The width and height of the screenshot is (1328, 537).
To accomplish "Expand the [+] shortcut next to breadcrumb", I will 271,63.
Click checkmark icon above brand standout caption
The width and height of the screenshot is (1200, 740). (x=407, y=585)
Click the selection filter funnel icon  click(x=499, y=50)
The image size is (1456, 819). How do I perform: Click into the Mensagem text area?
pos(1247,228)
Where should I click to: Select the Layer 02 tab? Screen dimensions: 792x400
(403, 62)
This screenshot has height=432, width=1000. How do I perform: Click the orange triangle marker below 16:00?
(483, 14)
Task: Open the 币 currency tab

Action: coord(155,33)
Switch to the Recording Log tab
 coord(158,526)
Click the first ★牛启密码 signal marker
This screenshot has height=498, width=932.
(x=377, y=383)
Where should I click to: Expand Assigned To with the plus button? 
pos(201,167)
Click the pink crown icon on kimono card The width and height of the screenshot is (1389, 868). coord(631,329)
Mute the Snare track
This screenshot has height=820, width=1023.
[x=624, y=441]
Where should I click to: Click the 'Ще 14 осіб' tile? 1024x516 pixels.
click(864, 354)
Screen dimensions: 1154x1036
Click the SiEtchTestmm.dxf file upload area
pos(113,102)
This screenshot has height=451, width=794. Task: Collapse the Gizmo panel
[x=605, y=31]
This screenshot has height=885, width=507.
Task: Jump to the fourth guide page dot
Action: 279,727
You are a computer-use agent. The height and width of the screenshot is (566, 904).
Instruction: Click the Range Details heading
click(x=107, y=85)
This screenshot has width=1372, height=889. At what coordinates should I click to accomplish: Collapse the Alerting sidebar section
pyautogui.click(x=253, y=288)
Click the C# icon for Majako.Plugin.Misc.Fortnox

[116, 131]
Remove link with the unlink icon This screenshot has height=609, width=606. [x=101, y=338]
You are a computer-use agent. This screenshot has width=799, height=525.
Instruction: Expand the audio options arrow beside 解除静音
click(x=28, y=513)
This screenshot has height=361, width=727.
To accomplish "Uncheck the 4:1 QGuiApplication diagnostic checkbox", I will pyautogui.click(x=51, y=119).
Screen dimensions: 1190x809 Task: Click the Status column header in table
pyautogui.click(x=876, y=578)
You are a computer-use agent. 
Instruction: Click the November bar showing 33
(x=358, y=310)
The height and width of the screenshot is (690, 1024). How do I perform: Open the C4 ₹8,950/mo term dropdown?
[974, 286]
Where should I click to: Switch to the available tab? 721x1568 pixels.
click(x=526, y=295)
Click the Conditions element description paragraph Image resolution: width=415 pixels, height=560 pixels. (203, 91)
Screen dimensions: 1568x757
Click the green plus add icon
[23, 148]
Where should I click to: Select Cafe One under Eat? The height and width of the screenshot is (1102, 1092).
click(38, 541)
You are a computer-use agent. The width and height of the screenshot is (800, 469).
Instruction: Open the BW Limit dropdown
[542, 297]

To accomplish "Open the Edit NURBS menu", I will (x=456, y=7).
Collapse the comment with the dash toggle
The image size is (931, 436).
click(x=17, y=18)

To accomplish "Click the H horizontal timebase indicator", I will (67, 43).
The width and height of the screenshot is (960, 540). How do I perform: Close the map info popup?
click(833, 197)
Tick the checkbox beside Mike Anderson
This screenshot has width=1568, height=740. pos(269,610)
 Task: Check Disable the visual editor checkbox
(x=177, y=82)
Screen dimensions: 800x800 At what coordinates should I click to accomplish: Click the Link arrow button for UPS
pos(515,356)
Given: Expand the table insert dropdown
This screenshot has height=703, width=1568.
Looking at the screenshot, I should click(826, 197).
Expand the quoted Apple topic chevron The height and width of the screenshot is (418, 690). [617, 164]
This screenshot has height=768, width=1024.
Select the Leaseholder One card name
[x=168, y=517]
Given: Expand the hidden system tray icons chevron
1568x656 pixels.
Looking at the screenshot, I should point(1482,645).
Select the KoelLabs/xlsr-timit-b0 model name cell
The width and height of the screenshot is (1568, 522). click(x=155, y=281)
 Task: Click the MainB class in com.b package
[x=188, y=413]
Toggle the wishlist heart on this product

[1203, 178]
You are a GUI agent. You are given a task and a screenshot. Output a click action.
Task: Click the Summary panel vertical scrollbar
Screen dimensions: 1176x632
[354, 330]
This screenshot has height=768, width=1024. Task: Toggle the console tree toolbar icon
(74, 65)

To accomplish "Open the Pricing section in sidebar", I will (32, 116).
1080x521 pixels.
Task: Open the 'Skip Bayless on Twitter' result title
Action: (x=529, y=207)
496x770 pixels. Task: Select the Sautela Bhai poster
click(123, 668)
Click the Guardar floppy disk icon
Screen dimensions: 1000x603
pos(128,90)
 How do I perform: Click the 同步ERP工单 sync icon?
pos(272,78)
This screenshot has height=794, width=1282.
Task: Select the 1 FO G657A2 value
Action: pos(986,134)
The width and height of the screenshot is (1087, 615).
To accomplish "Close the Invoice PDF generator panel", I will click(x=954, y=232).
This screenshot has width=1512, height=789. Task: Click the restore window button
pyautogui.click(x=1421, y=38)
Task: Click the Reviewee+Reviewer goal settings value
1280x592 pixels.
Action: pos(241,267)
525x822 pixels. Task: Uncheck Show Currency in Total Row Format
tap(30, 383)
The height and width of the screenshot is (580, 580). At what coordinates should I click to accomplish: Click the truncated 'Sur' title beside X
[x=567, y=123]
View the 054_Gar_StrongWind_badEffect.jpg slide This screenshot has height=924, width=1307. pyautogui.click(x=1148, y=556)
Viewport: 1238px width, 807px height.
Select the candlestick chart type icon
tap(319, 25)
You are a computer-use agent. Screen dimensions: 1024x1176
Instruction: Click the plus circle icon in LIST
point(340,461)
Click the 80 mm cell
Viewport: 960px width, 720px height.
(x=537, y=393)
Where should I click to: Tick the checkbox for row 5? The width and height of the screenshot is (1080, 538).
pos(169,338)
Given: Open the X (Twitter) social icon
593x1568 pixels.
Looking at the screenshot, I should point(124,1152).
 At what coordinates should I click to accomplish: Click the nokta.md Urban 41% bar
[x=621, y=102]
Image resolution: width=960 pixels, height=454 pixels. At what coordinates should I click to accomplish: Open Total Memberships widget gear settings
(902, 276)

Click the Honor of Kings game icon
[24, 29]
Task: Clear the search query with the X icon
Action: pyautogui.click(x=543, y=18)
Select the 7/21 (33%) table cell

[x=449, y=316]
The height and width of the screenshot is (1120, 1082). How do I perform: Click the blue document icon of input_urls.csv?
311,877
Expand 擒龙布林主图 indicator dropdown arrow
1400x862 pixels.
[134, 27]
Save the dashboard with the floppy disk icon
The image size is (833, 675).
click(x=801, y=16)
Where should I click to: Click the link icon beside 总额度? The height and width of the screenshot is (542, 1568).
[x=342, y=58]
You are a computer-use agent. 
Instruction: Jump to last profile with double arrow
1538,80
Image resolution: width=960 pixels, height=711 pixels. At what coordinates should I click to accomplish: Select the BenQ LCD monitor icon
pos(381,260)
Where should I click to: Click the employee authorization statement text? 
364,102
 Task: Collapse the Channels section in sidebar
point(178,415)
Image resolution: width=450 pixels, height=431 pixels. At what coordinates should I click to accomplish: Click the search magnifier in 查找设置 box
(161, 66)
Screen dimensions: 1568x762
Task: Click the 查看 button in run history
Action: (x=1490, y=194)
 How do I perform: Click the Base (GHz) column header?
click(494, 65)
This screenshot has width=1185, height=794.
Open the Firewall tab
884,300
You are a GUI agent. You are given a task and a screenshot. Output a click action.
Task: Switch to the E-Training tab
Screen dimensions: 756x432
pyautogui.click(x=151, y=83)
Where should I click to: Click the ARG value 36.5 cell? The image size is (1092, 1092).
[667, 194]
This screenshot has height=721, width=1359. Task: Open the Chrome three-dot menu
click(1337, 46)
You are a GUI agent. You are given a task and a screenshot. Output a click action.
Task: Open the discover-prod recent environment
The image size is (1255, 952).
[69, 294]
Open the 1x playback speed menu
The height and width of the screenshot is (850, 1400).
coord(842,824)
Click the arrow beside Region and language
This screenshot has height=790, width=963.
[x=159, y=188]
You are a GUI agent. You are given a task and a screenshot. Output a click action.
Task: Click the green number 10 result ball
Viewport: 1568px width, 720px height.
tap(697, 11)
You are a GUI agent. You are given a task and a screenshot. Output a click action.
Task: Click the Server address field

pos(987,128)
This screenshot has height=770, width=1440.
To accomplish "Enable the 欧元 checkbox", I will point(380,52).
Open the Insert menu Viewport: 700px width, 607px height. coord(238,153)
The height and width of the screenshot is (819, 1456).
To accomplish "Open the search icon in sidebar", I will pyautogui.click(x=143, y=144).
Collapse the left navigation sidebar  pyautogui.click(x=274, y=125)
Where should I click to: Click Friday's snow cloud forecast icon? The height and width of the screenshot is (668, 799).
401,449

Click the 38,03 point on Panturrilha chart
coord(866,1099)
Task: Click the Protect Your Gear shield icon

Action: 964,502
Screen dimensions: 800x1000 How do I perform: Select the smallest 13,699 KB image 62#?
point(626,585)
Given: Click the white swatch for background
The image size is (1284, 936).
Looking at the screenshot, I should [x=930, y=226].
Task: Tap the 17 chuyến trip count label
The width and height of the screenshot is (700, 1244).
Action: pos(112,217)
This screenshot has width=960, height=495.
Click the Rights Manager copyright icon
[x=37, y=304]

**To be done**
Can you turn everything above, from the line containing "will (32, 116)." down to the line containing "Action: pos(986,134)", into a numbered list that leaves out any blank lines?

**Solved exercise**
1. To accomplish "Open the Pricing section in sidebar", I will (32, 116).
2. 1080x521 pixels.
3. Task: Open the 'Skip Bayless on Twitter' result title
4. Action: (x=529, y=207)
5. 496x770 pixels. Task: Select the Sautela Bhai poster
6. click(123, 668)
7. Click the Guardar floppy disk icon
8. Screen dimensions: 1000x603
9. pos(128,90)
10.  How do I perform: Click the 同步ERP工单 sync icon?
11. pos(272,78)
12. This screenshot has height=794, width=1282.
13. Task: Select the 1 FO G657A2 value
14. Action: pos(986,134)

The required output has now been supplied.